The study also indicates that increased supply is likely to constrain the performance of the retail sector, where there is already an oversupply of 2.0 mn SQFT of retail space.
In 2018, the Nairobi retail sector in general recorded reduced performance, with average rental yields declining by 0.2 per cent points y/y to 9.4 per cent from 9.6 per cent in 2017. Occupancy rates increasing by 3.4 per cent points to 83.7 per cent, from 80.3 per cent in 2017. It is expected that the huge supply will negatively affect the performance of the sector. However this does not mean that investors should change their minds about investing in this sector.
There are numerous opportunities for investment in retail space in other markets such as Mombasa and Mt. Kenya Regions that have an existing retail space demand of 0.3 mn and 0.2 mn SQFT, and attractive yields at 8.3 per cent and 9.9 per cent and occupancy rates at 96.3 per cent and 84.5 per cent, respectively. This according to Cytonn Research, has also been boosted by the shifting to County Headquarters.
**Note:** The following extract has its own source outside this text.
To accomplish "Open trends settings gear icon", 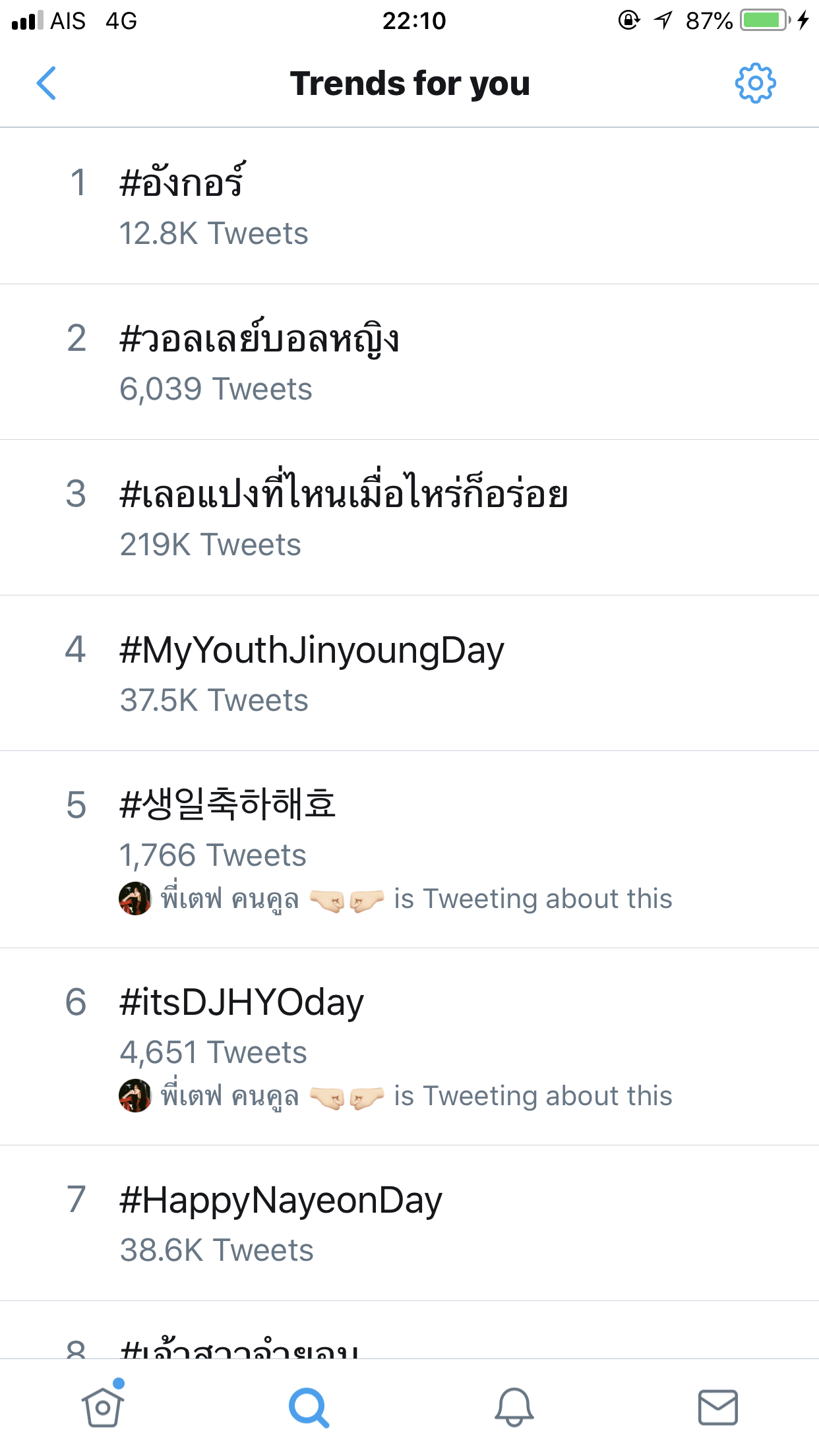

The retail real estate sector in Nairobi has relatively high yields of on average 9.4 per cent compared to other real estate themes such as the residential sector with average rental yields of 5.6 per cent and commercial office sector with average rental yields of 9.2 per cent.
In Nairobi, the best performing nodes were Westlands and Kilimani with average rental yields of 12.4 per cent and 11.8 per cent, respectively attributed to the fact that they are high end neighbourhoods hosting most of Nairobi’s middle end and high-end population. Karen recorded a relatively high average occupancy rate at 96.0 per cent, compared to the market average of 83.7 per cent.
Nairobi is still attractive
Nairobi is still promising especially with the incoming international brands are rushing to take up space in the city and rapidly expanding in the county.Recently, South African retail chain Shoprite opened its first Kenyan store at Westgate Mall, Nairobi, taking up 50,000 SQFT previously occupied by Nakumatt, who exited the mall following financial troubles.
The retailer has plans up their sleeves to open 7 other stores in malls across Kenya, including; the Garden City Mall along Thika Road, the Beacon Mall along Bunyala Roundabout, and the City Mall in Mombasa.
“We continue to see international retailers coming into Kenya and expanding rapidly demonstrating the attractiveness of the sector. Some of the other retailers who have entered the market in the last 3-years include French retailer, Carrefour, Botswana-based retailer, Choppies and South African retailer, Game.” the report states.
KFC, an international food chain, opened its latest outlet in Village Market, Nairobi, bringing its total number of outlets in Kenya to 21, with the most recent outlet being in Lavington, Nairobi. The food chain is among other international retailers seeking to increase their foothold in Kenya, some of which include Burger King, Subway, and Dominos, among others.